We believe the concepts of FEM and performance indices have great potential both in providing the information base for resource managers and in education. If the specific examples we have provided do not stand up to rigorous scrutiny, that does not necessarily mean the concepts themselves should be discarded.
CONCLUSION
Recent recognition of the need to preserve biodiversity and ecosystem processes as well as production is now being reflected in fisheries and ICZM legislation and management plans. This paper suggests that, while stock assessment and management is an advanced scientific discipline with clear goals, ecosystem goals and paradigms for management are much less settled. Indices developed to reflect valued ecosystem attributes of coral reefs may have direct application to benthic marine protected areas. Derivations of these indices reflecting conservation status and community structure, i as yet untested, may be useful in describing valued attributes of the fishery itself. At an administrative and action level, any program of IRRM which embraces an ecosystem approach should be integrated with fisheries management initiatives focused in traditional catch/effort areas.
REFERENCES
CRC Reef Research Centre 1994. Annual Report, Co-operative Research Centre for the Ecologically Sustainable Development of the Great Barrier Reef. James Cook University of North Queensland, Townsville, Qld, Australia.

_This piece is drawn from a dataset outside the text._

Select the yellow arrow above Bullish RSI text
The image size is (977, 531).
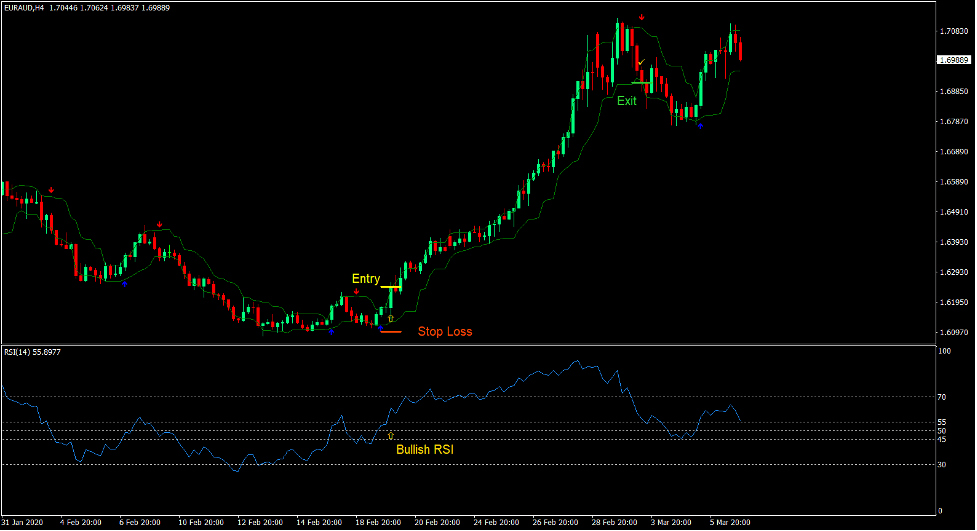(390, 436)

Done, T.J 1992 Phase shifts in coral reef communities and their ecological significance Hydrobiologia. 247:121-132
Done, T.J. 1995a. Ecological criteria for evaluating coral reefs and their implications for managers and researchers. Coral reefs 14: 183-192.

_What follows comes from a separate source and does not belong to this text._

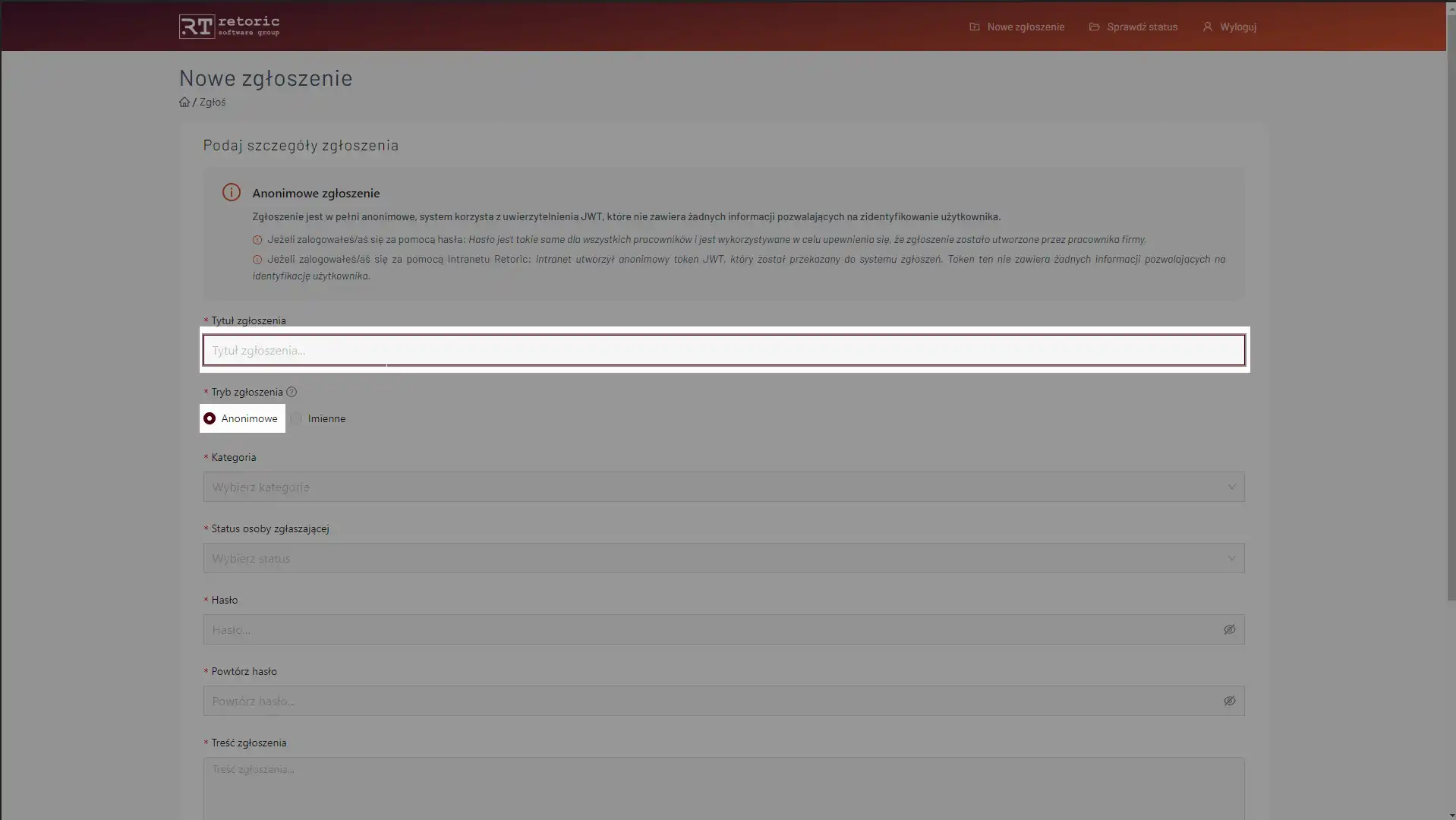
Task: Click the chevron arrow on Wybierz kategorię
Action: tap(1231, 487)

Done, T.J. 1995b. Remediation of degraded coral reefs: the need for broad focus. Marine Pollution Bulletin.
Done, T.J. Ogden, J.C., Wiebe, W.J., and Rosen, B.R.(in press) Biodiversity and ecosystem function of coral reefs. Chapter 15. In Mooney, H.A., Cushman, J.H., Medina, E., Sala, O.E., and Schultze, E-D. 1996. Functional Roles of Biodiversity: A Global Perspective. John Wiley, Chichester (in press).

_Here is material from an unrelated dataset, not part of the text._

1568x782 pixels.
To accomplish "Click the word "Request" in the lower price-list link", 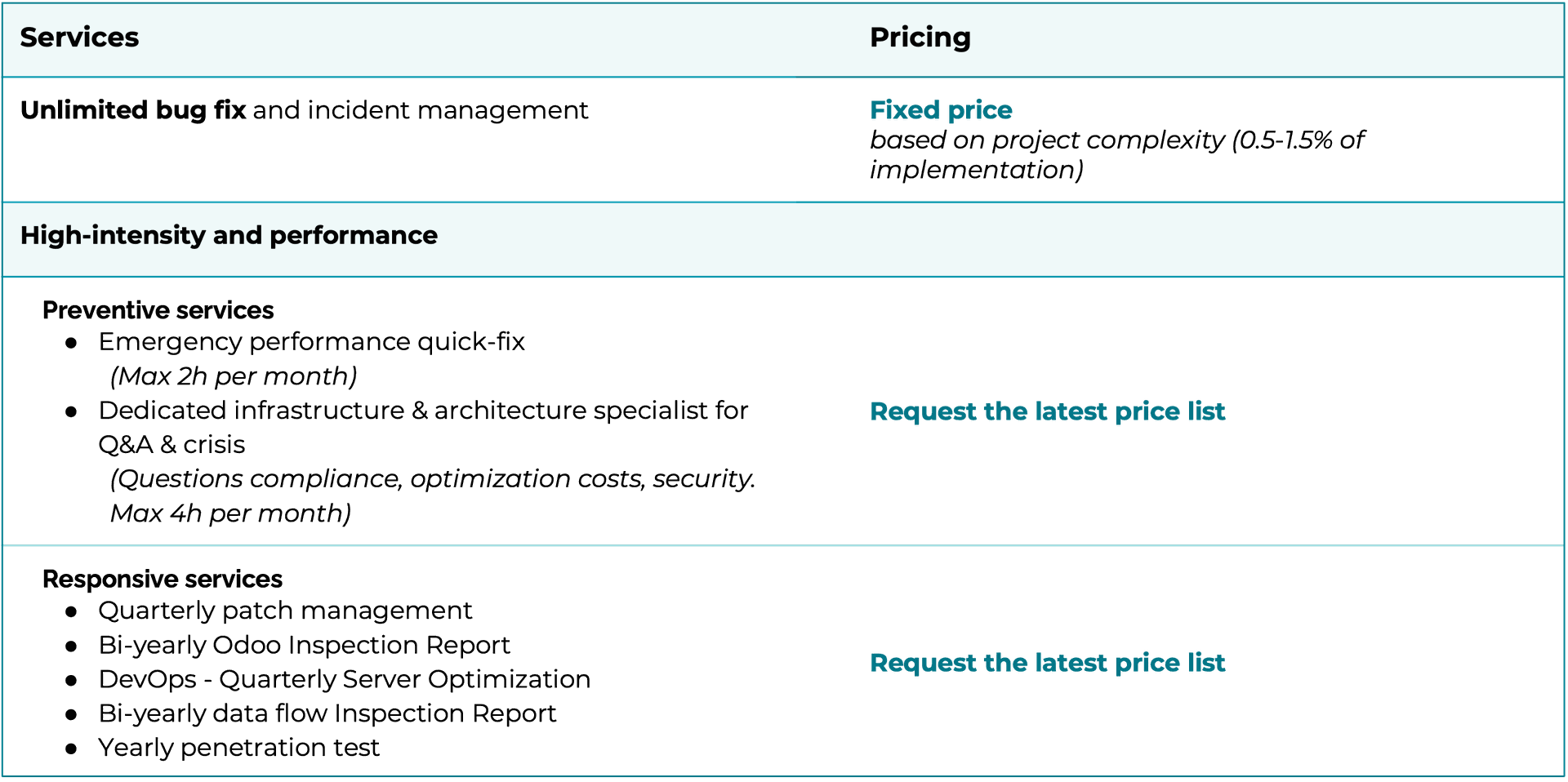I will (923, 663).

Done, T.J., Reichelt, R.E 1996. The role of Integrated Coastal Zone Management in achieving sustainable marine fisheries through managing marine ecosystems. Discussion paper submitted to the meeting Ecosystem management for sustainable marine fisheries. Monteray, USA, February 19-23 1996. National Research Council Ocean Studies Board (USA).
Pauly, D., Christensen, V. 1995. Primary production required to sustain global fisheries. Nature London. 344: 255-257.
Suter. G.W., (Ed) 1993. Ecological Risk Assessment. Lewis Publishers, Michigan. 538 pp.
Wolanski, E., 1994 Physical Oceanographic Processes of the Great Barrier Reef. CRC Press, Boca Raton. 194 pp.
Figure 1. Suggested 5 point scales for coral communities. Value based on biodiversity as sole criterion for value (x axis), bioconstruction as sole criterion (x axis), and a composite of biodiversity and bioconstruction as joint criteria (matrix). The two indices of value are: Vb (based on the abundance, in the area of interest, of taxa which are endemic or rare either regionally or globally) and Vw, based on both the age structure and the percent cover of taxa in the area (Table 2). Value for composite criteria are the mean of Vb and Vw.
Figure 2: Conservation Status index Vcs combined with index for conventional herbivore/planktivore-omnivore-predator food chains Vcats which incorporates age structure in each trophic level. The text in each box of the matrix describes the biomass which most influences the value of the index. The terms 'least concern' and 'endangered' refer to Red List conservation status (IUCN 1994).